→ **Task directions**:
Repeat the material exactly, leaving no line out.

→ **Recorded data**:
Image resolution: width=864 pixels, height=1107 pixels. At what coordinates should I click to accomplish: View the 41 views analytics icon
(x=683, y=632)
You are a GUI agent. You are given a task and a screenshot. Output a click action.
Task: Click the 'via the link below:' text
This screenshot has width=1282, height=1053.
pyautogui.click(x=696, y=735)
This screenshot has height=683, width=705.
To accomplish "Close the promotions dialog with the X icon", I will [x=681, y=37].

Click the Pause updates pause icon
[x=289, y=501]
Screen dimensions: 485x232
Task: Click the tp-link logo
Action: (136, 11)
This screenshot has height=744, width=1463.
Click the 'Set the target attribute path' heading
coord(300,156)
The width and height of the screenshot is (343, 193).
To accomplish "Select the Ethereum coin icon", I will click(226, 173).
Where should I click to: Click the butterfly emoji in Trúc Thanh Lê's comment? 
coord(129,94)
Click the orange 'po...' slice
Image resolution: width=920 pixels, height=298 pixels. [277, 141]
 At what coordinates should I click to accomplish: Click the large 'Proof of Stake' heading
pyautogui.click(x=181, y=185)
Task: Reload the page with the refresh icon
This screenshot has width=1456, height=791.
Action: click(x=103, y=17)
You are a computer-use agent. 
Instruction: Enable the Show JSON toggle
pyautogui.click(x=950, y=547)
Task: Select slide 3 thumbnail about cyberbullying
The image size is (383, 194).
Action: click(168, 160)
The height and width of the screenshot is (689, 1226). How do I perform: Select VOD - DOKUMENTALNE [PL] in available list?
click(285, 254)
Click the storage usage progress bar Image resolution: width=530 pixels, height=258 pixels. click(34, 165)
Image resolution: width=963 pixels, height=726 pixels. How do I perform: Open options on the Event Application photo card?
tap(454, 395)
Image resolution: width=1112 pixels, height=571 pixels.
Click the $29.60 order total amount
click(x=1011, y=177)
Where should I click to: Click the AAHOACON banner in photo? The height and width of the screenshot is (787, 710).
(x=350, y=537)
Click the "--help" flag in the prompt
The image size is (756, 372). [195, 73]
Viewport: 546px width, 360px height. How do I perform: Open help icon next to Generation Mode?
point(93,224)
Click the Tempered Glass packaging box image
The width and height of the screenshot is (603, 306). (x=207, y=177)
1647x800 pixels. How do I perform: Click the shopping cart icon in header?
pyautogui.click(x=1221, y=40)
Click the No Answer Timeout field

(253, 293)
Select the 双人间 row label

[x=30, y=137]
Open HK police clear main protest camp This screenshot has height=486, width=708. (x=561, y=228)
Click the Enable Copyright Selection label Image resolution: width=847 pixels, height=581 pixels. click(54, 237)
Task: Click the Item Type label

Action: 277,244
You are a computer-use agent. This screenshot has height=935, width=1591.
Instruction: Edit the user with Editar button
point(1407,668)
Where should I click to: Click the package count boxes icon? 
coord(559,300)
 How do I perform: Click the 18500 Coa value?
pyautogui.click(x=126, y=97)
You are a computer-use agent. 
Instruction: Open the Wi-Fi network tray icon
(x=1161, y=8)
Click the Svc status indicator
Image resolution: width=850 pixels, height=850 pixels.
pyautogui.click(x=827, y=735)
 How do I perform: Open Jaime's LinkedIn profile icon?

→ **Response area**:
Image resolution: width=864 pixels, height=1107 pixels. At what coordinates should I click to accomplish: View the 41 views analytics icon
(x=683, y=632)
You are a GUI agent. You are given a task and a screenshot. Output a click action.
Task: Click the 'via the link below:' text
This screenshot has width=1282, height=1053.
pyautogui.click(x=696, y=735)
This screenshot has height=683, width=705.
To accomplish "Close the promotions dialog with the X icon", I will [x=681, y=37].

Click the Pause updates pause icon
[x=289, y=501]
Screen dimensions: 485x232
Task: Click the tp-link logo
Action: (136, 11)
This screenshot has height=744, width=1463.
Click the 'Set the target attribute path' heading
coord(300,156)
The width and height of the screenshot is (343, 193).
To accomplish "Select the Ethereum coin icon", I will click(226, 173).
Where should I click to: Click the butterfly emoji in Trúc Thanh Lê's comment? 
coord(129,94)
Click the orange 'po...' slice
Image resolution: width=920 pixels, height=298 pixels. [277, 141]
 At what coordinates should I click to accomplish: Click the large 'Proof of Stake' heading
pyautogui.click(x=181, y=185)
Task: Reload the page with the refresh icon
This screenshot has width=1456, height=791.
Action: click(x=103, y=17)
You are a computer-use agent. 
Instruction: Enable the Show JSON toggle
pyautogui.click(x=950, y=547)
Task: Select slide 3 thumbnail about cyberbullying
The image size is (383, 194).
Action: click(168, 160)
The height and width of the screenshot is (689, 1226). How do I perform: Select VOD - DOKUMENTALNE [PL] in available list?
click(285, 254)
Click the storage usage progress bar Image resolution: width=530 pixels, height=258 pixels. click(34, 165)
Image resolution: width=963 pixels, height=726 pixels. How do I perform: Open options on the Event Application photo card?
tap(454, 395)
Image resolution: width=1112 pixels, height=571 pixels.
Click the $29.60 order total amount
click(x=1011, y=177)
Where should I click to: Click the AAHOACON banner in photo? The height and width of the screenshot is (787, 710).
(x=350, y=537)
Click the "--help" flag in the prompt
The image size is (756, 372). [195, 73]
Viewport: 546px width, 360px height. How do I perform: Open help icon next to Generation Mode?
point(93,224)
Click the Tempered Glass packaging box image
The width and height of the screenshot is (603, 306). (x=207, y=177)
1647x800 pixels. How do I perform: Click the shopping cart icon in header?
pyautogui.click(x=1221, y=40)
Click the No Answer Timeout field

(253, 293)
Select the 双人间 row label

[x=30, y=137]
Open HK police clear main protest camp This screenshot has height=486, width=708. (x=561, y=228)
Click the Enable Copyright Selection label Image resolution: width=847 pixels, height=581 pixels. click(54, 237)
Task: Click the Item Type label

Action: 277,244
You are a computer-use agent. This screenshot has height=935, width=1591.
Instruction: Edit the user with Editar button
point(1407,668)
Where should I click to: Click the package count boxes icon? 
coord(559,300)
 How do I perform: Click the 18500 Coa value?
pyautogui.click(x=126, y=97)
You are a computer-use agent. 
Instruction: Open the Wi-Fi network tray icon
(x=1161, y=8)
Click the Svc status indicator
Image resolution: width=850 pixels, height=850 pixels.
pyautogui.click(x=827, y=735)
 How do I perform: Open Jaime's LinkedIn profile icon?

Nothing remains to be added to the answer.